EXTRAHIERTER TEXT>
Sicherheitsbeauftragte unterstützen die Unternehmerin und den Unternehmer bei der Umsetzung des betrieblichen Arbeitsschutzes, indem sie insbesondere auf die spezifischen Gesundheits- und Unfallgefahren achten und auf ihre Verhütung hinwirken. Die Aufgabe des Sicherheitsbeauftragten erfordert erweiterte Kenntnisse im Arbeitsschutz. Aus dem Sozialgesetzbuch VII geht hervor, dass in Unternehmen mit regelmäßig mehr als 20 Beschäftigten Sicherheitsbeauftragte bestellt werden müssen.
Auch die zeitliche, räumliche und fachliche Nähe des zuständigen Sicherheitsbeauftragten zu den Beschäftigten sind Kriterien für die Bestimmung der notwendigen Zahl von Sicherheitsbeauftragten. Der Sicherheitsbeauftragte leistet einen maßgeblichen Beitrag zur Steigerung der Arbeitssicherheit und des Gesundheitsschutzes im Unternehmen: Er hat die Aufgabe, den Unternehmer und seinen Vorgesetzten in seinem Umfeld bei der Umsetzung des Sicherheits- und Gesundheitsschutzes am Arbeitsplatz zu unterstützen.
Unsere Dozenten informieren Sie über die rechtlichen Grundlagen des Arbeitsschutzes und Ihre Aufgaben als Sicherheitsbeauftragter. Sie erhalten eine Einführung in die sicherheitstechnischen Einrichtungen, lernen die wichtigsten Gesundheitsgefahren und Unfallarten kennen und schätzen die Bedeutung und den Aufbau von betrieblichen Sicherheitsprogrammen professionell ein. Durch die praxisbezogene Vermittlung der Inhalte und zahlreicher Fallstudien sind Sie in der Lage, das Gelernte unmittelbar in Ihrem beruflichen Alltag anzuwenden.

BEREITGESTELLTE DATEN>
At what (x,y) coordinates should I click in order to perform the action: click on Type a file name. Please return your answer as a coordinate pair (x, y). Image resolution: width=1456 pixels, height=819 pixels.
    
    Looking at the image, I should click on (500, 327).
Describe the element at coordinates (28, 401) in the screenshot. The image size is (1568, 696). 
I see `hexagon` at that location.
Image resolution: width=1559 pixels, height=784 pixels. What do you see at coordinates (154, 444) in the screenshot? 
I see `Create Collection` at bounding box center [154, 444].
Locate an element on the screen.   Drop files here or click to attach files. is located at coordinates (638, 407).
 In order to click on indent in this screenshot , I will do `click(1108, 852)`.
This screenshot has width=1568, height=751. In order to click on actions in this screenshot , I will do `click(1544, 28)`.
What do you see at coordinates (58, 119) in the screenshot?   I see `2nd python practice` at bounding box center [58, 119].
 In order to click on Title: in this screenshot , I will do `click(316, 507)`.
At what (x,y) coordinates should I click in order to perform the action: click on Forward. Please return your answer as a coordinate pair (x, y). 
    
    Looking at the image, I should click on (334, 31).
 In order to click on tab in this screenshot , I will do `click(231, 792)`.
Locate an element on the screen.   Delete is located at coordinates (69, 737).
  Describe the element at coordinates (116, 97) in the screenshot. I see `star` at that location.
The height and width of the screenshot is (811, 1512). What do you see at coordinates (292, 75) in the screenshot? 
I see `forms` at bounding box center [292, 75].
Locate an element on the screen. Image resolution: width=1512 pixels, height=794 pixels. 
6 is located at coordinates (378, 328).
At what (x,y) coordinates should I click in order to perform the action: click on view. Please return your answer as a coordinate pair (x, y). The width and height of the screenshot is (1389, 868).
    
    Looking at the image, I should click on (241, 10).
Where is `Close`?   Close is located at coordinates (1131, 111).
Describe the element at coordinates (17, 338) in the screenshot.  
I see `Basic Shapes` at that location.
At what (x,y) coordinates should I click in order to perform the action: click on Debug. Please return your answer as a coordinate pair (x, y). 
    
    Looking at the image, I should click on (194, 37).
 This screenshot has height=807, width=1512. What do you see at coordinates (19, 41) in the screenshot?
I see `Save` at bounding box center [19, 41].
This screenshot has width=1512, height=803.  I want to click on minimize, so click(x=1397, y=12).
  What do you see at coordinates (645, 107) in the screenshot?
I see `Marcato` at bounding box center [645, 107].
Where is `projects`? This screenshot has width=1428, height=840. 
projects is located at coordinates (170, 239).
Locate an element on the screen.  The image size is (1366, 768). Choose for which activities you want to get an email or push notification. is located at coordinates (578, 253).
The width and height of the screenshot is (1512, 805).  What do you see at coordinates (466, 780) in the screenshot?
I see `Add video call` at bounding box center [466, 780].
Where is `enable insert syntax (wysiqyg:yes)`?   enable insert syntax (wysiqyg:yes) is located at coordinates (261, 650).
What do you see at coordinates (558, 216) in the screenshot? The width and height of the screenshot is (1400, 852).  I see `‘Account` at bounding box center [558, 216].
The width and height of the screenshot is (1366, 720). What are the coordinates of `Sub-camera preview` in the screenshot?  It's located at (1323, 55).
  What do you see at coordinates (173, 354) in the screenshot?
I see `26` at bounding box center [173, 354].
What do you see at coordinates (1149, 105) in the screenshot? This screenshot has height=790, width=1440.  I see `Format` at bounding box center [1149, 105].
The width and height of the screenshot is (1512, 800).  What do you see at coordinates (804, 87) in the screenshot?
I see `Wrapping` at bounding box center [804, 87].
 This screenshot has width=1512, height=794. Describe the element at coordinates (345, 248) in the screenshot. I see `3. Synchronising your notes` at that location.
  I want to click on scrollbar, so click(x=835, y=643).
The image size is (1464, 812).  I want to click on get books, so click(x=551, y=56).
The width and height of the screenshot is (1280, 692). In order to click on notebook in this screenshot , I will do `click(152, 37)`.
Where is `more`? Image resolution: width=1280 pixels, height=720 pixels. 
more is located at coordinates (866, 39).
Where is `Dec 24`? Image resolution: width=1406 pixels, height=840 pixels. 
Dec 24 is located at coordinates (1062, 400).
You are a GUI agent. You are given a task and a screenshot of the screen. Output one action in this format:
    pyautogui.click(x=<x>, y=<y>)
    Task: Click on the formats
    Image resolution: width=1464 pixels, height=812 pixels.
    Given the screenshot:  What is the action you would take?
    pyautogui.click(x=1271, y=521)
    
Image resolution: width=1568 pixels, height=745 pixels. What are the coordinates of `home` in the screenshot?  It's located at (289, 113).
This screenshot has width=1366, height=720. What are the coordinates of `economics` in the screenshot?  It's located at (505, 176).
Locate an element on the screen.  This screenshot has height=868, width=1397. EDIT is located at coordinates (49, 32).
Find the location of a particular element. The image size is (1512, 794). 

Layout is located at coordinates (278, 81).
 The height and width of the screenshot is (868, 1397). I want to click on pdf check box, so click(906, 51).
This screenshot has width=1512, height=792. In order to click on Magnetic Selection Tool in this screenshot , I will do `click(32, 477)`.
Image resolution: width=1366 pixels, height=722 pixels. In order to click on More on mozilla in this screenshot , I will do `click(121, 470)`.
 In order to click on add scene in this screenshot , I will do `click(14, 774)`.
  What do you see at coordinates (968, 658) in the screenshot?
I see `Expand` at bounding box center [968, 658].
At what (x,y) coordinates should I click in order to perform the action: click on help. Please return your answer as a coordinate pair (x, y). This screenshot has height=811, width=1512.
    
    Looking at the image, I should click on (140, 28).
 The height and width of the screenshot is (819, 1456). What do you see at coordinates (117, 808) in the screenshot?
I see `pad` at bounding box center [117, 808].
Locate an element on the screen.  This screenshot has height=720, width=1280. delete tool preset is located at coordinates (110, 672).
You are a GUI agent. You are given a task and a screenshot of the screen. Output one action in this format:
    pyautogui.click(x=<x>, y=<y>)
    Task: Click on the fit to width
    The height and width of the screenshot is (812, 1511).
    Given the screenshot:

AUFGABENSTELLUNG>
Schreiben Sie den Text über Sicherheitsbeauftragte ab der Stelle mit „Sicherheitsbeauftragte unterstützen die“ bis einschließlich „bestellt werden müssen.“ neu und setzen Sie dabei „SGB VII“ an die Stelle von „Sozialgesetzbuch VII“. Die Daten stehen in keinem Zusammenhang mit dem Text über Sicherheitsbeauftragte.

ANTWORTFELD>
Sicherheitsbeauftragte unterstützen die Unternehmerin und den Unternehmer bei der Umsetzung des betrieblichen Arbeitsschutzes, indem sie insbesondere auf die spezifischen Gesundheits- und Unfallgefahren achten und auf ihre Verhütung hinwirken. Die Aufgabe des Sicherheitsbeauftragten erfordert erweiterte Kenntnisse im Arbeitsschutz. Aus dem SGB VII geht hervor, dass in Unternehmen mit regelmäßig mehr als 20 Beschäftigten Sicherheitsbeauftragte bestellt werden müssen.